# permissions problem on /dev/shm after udev upgrade[SOLVED]

## jserink

Hi All:

After my udev-200 upgrade (which I had put off for 3 weeks) everything network wise is fine...

my eth0 is not enp0s25 and wlan0 is wlp3s0. That all works....but I get this message when trying to start chromium:

[4601:4623:0425/221717:FATAL:shared_memory_posix.cc(176)] This is frequently caused by incorrect permissions on /dev/shm.  Try 'sudo chmod 1777 /dev/shm' to fix.

Similar error when I try and start my VM with:

qemu-kvm -boot c -hda /home/jserink/VMs/Win_7_Pro.img -cdrom /home/jserink/CDs/virtio-win-0.1-49.iso -m 6291 -smp 2 -usb -net nic,vlan=0,model=virtio,macaddr=52:54:00:00:EE:07 -net vde -rtc base=localtime -no-quit -vga qxl -global qxl.vram_size=128000 -name Win7 -monitor telnet:127.0.0.1:12997,server,nowait,ipv4 -spice port=15900,addr=127.0.0.1,disable-ticketing -device virtio-serial-pci -device virtserialport,chardev=spicechannel0,name=com.redhat.spice.0 -chardev spicevmc,id=spicechannel0,name=vdagent &

Simple enough fix, at a root prompt I just to this:

chmod 1777 /dev/shm

But I should not have to do this.

---

(WHAT YOU WILL DO):
(a) In the forum thread about /dev/shm permissions, what command does the poster run at a root prompt to fix the problem?
(b) Shorten the paragraph beginning "After my udev-200 upgrade" from the /dev/shm thread, keeping its main facts.
(c) Carry on the forum thread about /dev/shm permissions after the udev upgrade, starting after its final line.

(LISTED ENTRIES):
---

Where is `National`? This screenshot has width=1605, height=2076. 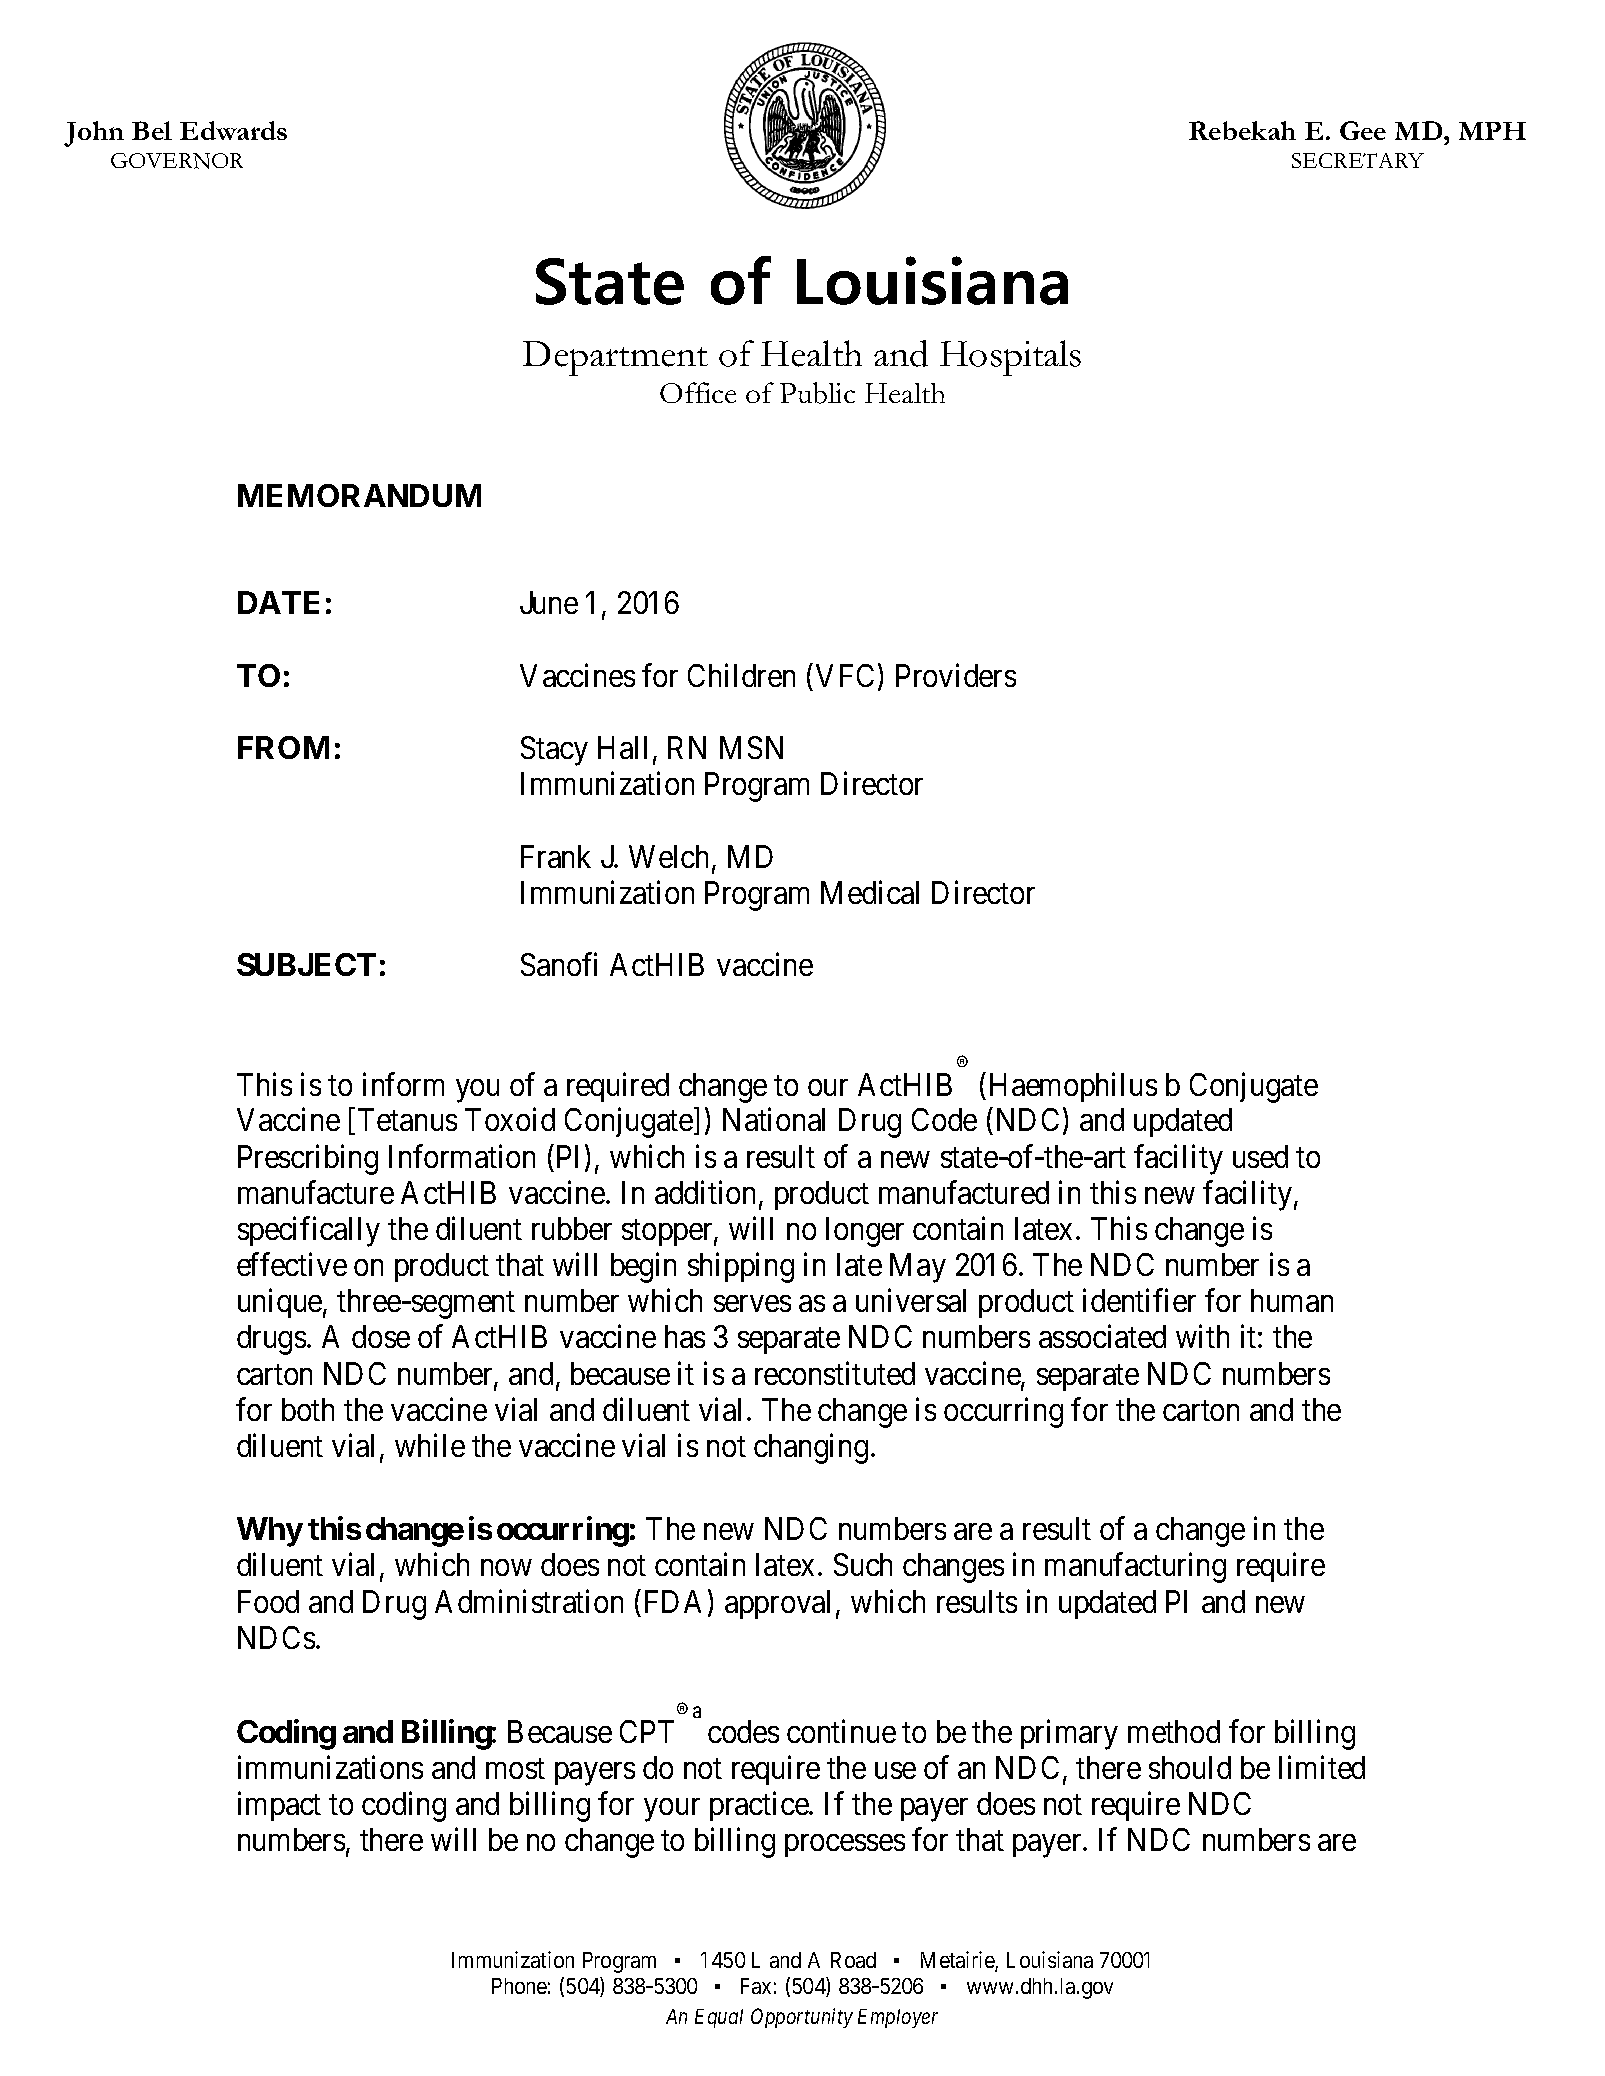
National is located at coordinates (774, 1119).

---

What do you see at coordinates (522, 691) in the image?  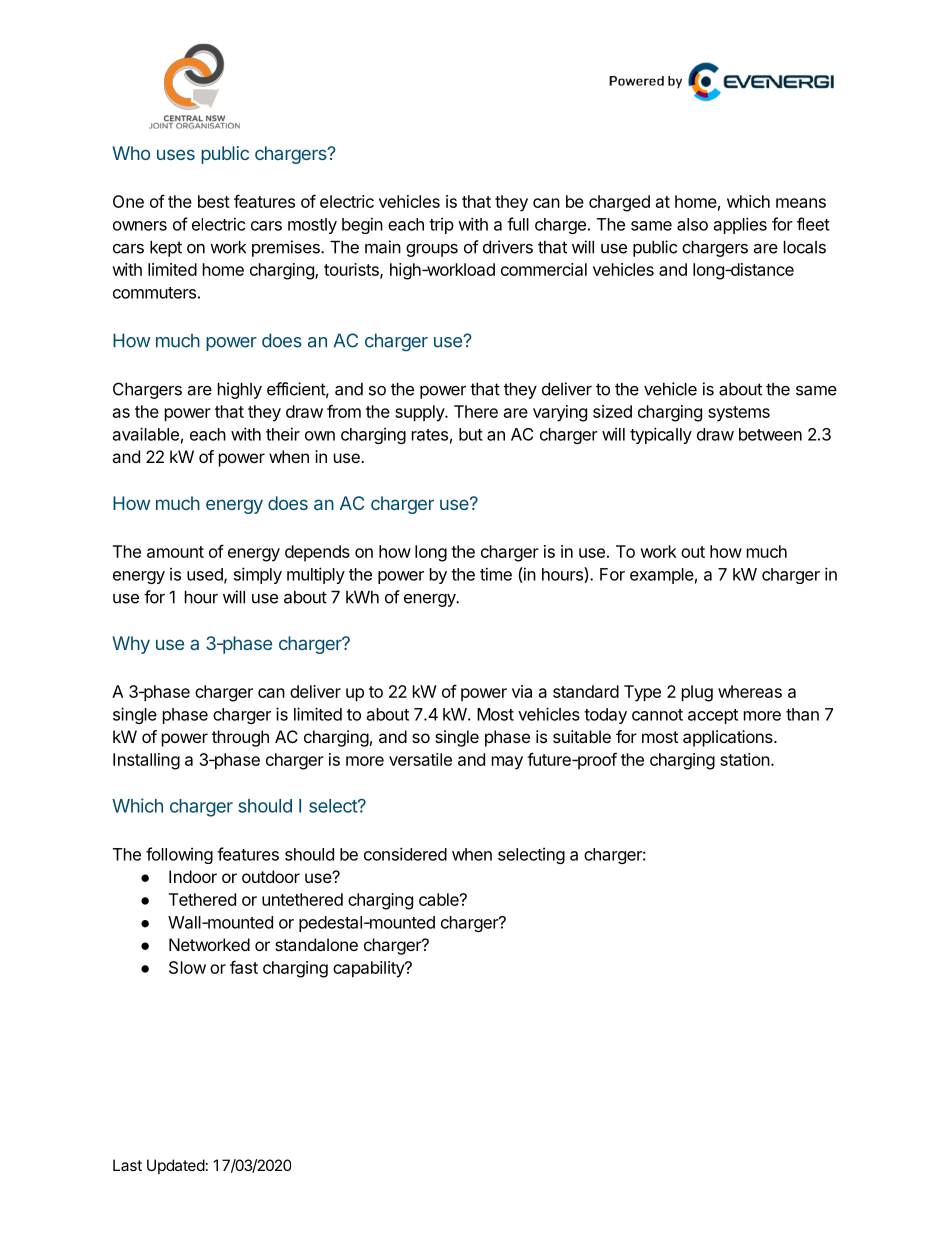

---

(EXERCISE RESULTS):
(a) chmod 1777 /dev/shm

(b) My udev-200 upgrade, postponed for three weeks, left networking working fine.

(c)
I tried adding a 'rw' to fstab but that did not fix it:

jserinki7 jserink # cat /etc/fstab

# /etc/fstab: static file system information.

#

# noatime turns off atimes for increased performance (atimes normally aren't 

# needed); notail increases performance of ReiserFS (at the expense of storage 

# efficiency).  It's safe to drop the noatime options if you want and to 

# switch between notail / tail freely.

#

# The root filesystem should have a pass number of either 0 or 1.

# All other filesystems should have a pass number of 0 or greater than 1.

#

# See the manpage fstab(5) for more information.

#

# <fs>			<mountpoint>	<type>		<opts>		<dump/pass>

# NOTE: If your BOOT partition is ReiserFS, add the notail option to opts.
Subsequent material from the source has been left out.